Naturally he wanted one of the great loves of his life to look her best when she was reintroduced to the other. Four months earlier, Judith Nazet had been aboard the Golden Bough when the leisurely voyage she and Hal were making down the east coast of Africa, bound for England, via the bay where his family fortune was hidden, was interrupted by a dhow bringing a desperate plea from her emperor. During the few days Judith had spent on the Bough, however, the crew had come to admire her almost as much as Hal did. They were awestruck by her achievements on the battlefield and lovestruck by the beautiful, utterly feminine woman she became when she laid down her sword and armour. So when Hal had ordered that the ship should be readied for her return, adding that he wanted her looking even more perfect than on the day she had first been launched, his men set to work with a will.

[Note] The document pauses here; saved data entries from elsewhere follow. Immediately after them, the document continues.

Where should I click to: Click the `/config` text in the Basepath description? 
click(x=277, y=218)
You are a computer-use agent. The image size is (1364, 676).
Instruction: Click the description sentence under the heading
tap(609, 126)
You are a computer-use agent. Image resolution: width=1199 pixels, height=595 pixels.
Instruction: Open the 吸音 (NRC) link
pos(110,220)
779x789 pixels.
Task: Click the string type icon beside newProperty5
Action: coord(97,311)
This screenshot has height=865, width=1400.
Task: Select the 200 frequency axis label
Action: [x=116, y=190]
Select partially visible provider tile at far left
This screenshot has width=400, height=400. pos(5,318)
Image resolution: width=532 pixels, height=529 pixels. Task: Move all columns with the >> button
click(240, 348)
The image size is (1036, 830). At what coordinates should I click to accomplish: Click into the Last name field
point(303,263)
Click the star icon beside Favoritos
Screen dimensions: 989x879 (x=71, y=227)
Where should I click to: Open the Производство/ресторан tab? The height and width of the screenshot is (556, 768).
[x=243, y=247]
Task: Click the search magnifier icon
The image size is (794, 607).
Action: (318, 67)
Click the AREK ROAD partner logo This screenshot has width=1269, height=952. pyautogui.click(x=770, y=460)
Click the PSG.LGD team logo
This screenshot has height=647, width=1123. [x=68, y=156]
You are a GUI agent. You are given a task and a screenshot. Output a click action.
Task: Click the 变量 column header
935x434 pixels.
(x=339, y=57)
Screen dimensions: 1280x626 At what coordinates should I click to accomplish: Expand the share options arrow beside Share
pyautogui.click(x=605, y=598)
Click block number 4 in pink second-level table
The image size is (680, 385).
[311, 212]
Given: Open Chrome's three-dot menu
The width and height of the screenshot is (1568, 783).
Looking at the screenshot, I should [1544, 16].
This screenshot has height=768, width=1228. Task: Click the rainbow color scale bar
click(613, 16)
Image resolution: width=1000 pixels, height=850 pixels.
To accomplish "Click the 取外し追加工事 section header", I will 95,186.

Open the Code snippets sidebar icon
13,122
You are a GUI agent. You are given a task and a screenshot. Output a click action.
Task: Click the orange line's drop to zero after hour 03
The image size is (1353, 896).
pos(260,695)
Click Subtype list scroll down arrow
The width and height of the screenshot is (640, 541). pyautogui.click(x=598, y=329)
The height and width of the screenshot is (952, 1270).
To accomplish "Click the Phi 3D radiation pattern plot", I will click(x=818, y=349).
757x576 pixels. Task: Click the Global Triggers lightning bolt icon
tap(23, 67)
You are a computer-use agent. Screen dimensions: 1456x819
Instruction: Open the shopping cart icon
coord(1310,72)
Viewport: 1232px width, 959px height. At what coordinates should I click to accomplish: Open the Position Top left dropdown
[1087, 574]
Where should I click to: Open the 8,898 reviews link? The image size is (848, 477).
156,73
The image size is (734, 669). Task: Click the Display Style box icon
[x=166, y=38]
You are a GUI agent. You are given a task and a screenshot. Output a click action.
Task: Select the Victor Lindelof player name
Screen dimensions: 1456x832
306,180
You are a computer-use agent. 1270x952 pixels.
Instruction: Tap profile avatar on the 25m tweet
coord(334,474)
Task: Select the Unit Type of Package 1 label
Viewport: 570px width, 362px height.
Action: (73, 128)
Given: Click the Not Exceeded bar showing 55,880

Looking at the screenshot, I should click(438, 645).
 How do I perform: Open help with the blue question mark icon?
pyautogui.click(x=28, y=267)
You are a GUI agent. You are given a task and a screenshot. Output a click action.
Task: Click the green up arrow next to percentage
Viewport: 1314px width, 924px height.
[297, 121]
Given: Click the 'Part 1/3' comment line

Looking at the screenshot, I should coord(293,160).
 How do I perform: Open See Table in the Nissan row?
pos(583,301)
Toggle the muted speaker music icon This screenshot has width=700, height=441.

For a full week they had hung over the sides on ropes, scrubbing and tarring the hull and hammering new nails into the planks so that no sign remained of the months of naval service – all the broadsides fired, boarders repelled, timbers burned and blood shed – that the Bough and her crew had given. Every piece of accessible timber received attention, repairing, replacing, scraping, caulking, tarring, greasing and painting. The mastheads were blacked and the fore and aft staysails along with the mainsail were unbent for repair. They tarred the lines and polished the culverins and put up more awnings on deck to provide shade for their honoured guests. They scraped every scrap of rust or blood off the ship’s cutlasses, lances and boarding axes and polished the muskets and swivel-guns until they gleamed fit to dazzle in the burning tropical sun.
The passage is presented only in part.